Clarification And Reminder
Firstly, to all my readers, I must emphasise here that although I am gloomy on the global economy, I had never, ever advise any friend to damp all equity immediately. We must be very clear here that we can only monitor the situation and make minor adjustments along the way until concrete evident emerged. For example, currently I feel that US economy is shaky or to put it correctly, uncertain, I will hold my stocks and limit any further investment regardless of the price movement. Some of my friends told me that it is stocks are cheap after correction and we may average down. The question is that it can be even cheaper. So how you define “low” in the first place? But of course if you are trading, then that is a different story.
Before global economy really goes into recession, there are definitely growth stories in certain industries or companies. Many of us know that this year, oil and oil-related companies are giving out 6 months bonuses to their employees. The US economy may be uncertain, but that does not change the fact that oil-rig providers like Keppel currently has more than $1 billion oil rig contracts on hand keeping their employees busy for next few years. What else do we have besides oil?
Koh Brothers – Under-priced
Another lucrative, billion-dollar project is the Integrated Resort. This is nothing new to Singaporeans. The whole IR project is expected to cost some $5 billions (can’t remember is in US$ or S$). As of 21 Dec 2007, as far as I know, the casino construction contract has yet to be awarded. So who will be awarded has always been my question. Discounting foreign conglomerates, locally, only those with substantial size (manpower, finance) and with good track records stands a chance. And in my opinion, the following companies may stand a chance especially if they join hand:
- Lam Chang
- Koh Brothers
- Ho Bee
- Lian Beng
Among these four companies, one of them, in my opinion, is mis-priced – Koh Brothers. As at 21 Dec 2007, Koh Brothers’ share was last done at $0.38. This price, in my opinion, is undervalued. The following points are my justification:
1) In a Business Times report dated 5 July 2007 (titled - Heeton expects bonanza from prime project), analyst assessed that Koh Brothers’ JV project with Heeton (The Lumos) would fetch Koh Brother approximately $0.24 a share net profit from the sale of the condo. The following is an excerpt of the article:
“Property group Heeton Holdings could recoup its entire initial investment in its exclusive The Lumos condo by selling just two penthouses and a few mid-sized units during this weekend's pre-invitation launch.
The company is confident that over a third of the 53 units at the prime Leonie Hill site will be snapped up at this Saturday's 'by-invitation-only' event for special guests.
'We have not issued any price list,' said Danny Low Yee Khim, the Sesdaq-listed company's executive director and chief financial controller. 'But I expect property agents will have indicative prices benchmarked against neighbouring properties in the vicinity. Some are apparently coming with blank cheques from their invited clients.'
Key among these 'neighbouring properties' is SC Global's Marq On Paterson Hill, which set a new record last week when a unit was sold for $5,100 per square foot (psf). And all 21 apartments in the first phase of that 66-unit luxury development - just down the road from Lumos - have been taken up at an average selling price of $4,137 psf.

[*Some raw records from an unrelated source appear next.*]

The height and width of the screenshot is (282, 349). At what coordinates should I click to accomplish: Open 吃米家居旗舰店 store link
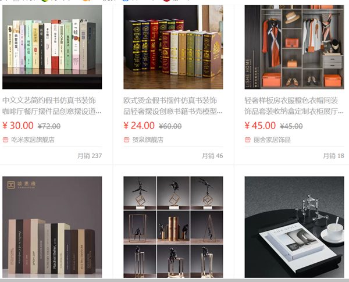click(x=33, y=140)
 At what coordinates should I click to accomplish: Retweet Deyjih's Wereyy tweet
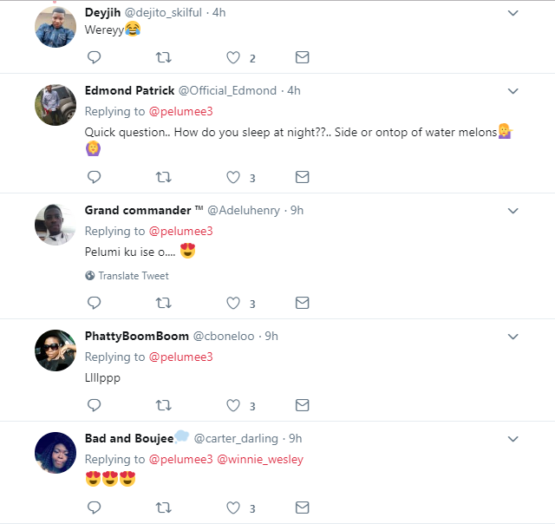162,58
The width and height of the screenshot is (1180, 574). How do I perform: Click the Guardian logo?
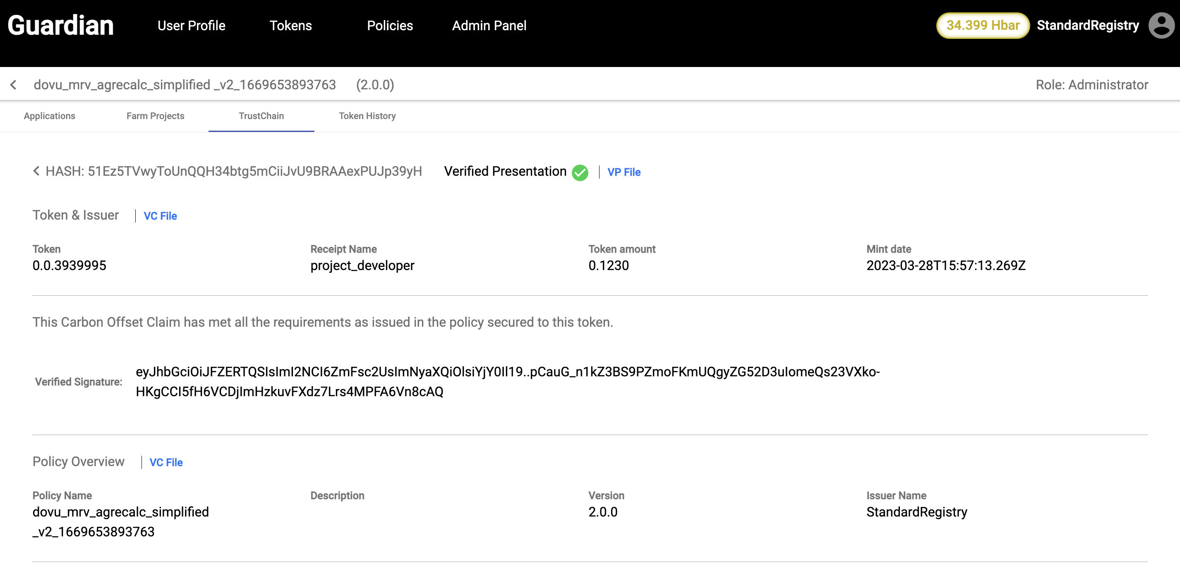pyautogui.click(x=60, y=26)
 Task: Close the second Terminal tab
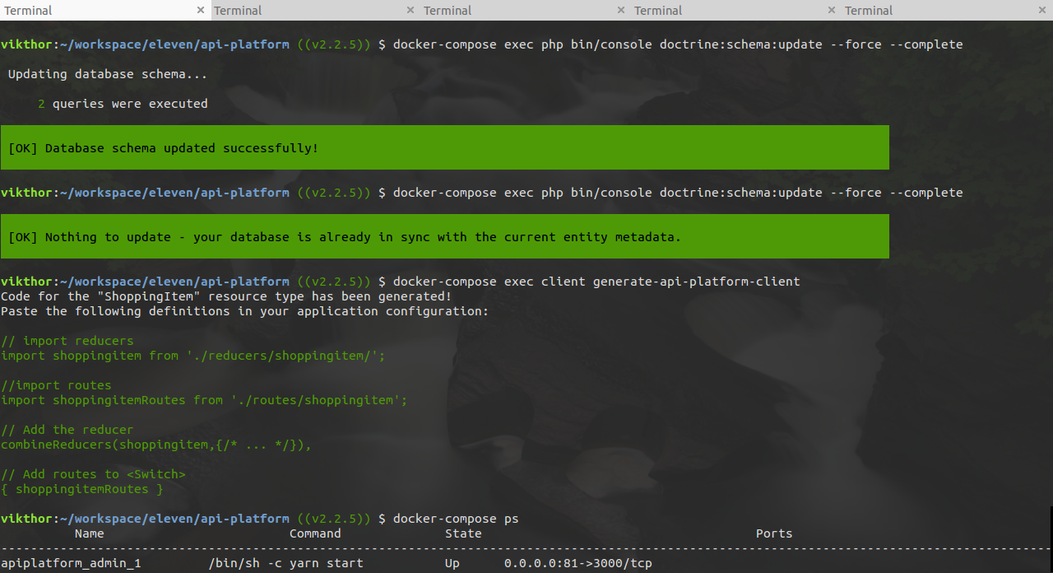pyautogui.click(x=411, y=11)
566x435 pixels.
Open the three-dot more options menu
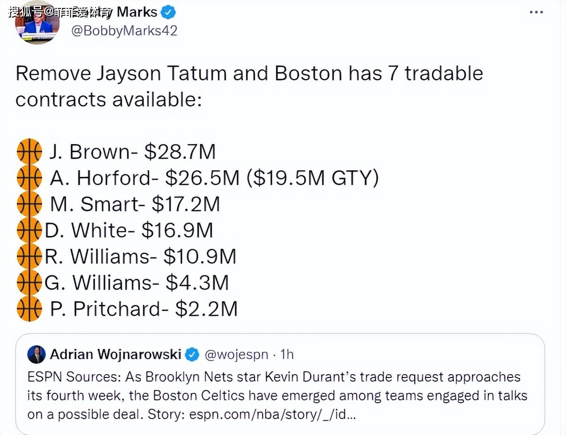tap(536, 12)
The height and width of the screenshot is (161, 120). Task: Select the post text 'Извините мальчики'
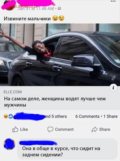27,18
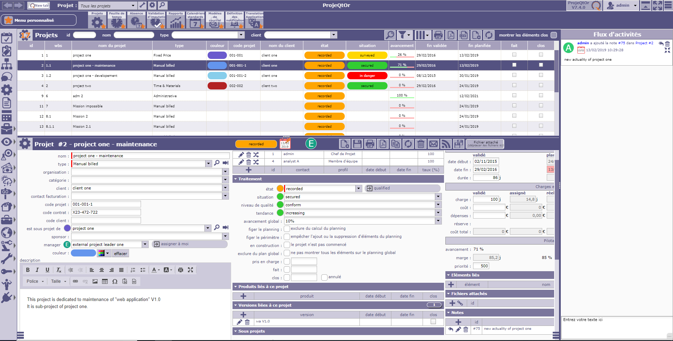The image size is (673, 341).
Task: Open the Absence menu item
Action: coord(136,20)
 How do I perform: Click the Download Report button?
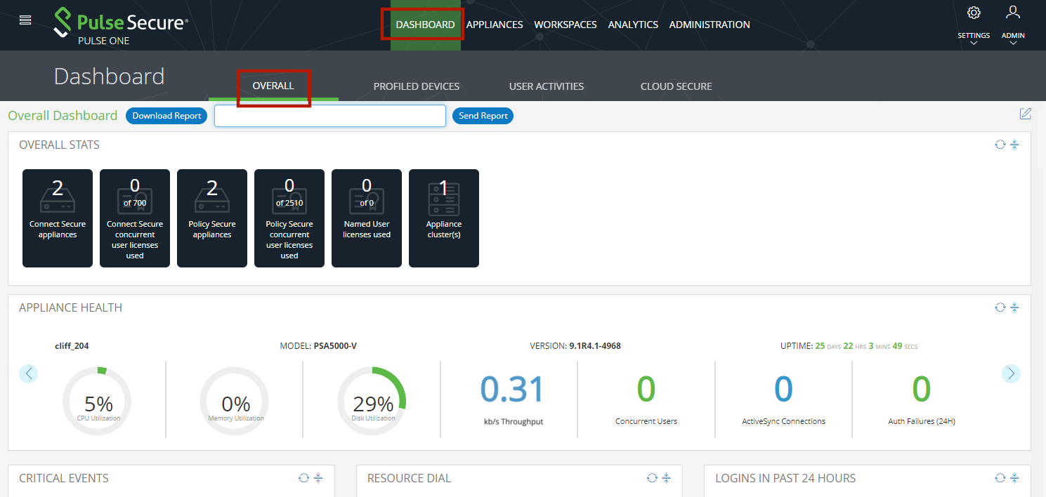(166, 116)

Market watchers reckon units at The Lumos could fetch well over $3,000 psf. At this price, Heeton and Koh Bros (each has a 50 per cent stake in the project) stand to make some $220 million - or $110 million each - in profit.
This works out to about 50 cents per share for Heeton, and 24 cents per share for Koh Brothers.
The two firms bought the site - previously Hilton Towers - in April 2006 for $79.2 million, or about $880 psf per plot ratio, including a development charge of about $3.9 million. Coupled with construction cost, the total cost is said to be well under $1,200 psf…..”
2) In Jun 2007, Koh Brothers announced that it has formed a consortium with a few big players including Heeton and acquired prime freehold site at Newton road.
3) In Nov 2007, Koh Brother announced that it has acquired freehold sites at prime Bukit Timah road and another one at Changi road.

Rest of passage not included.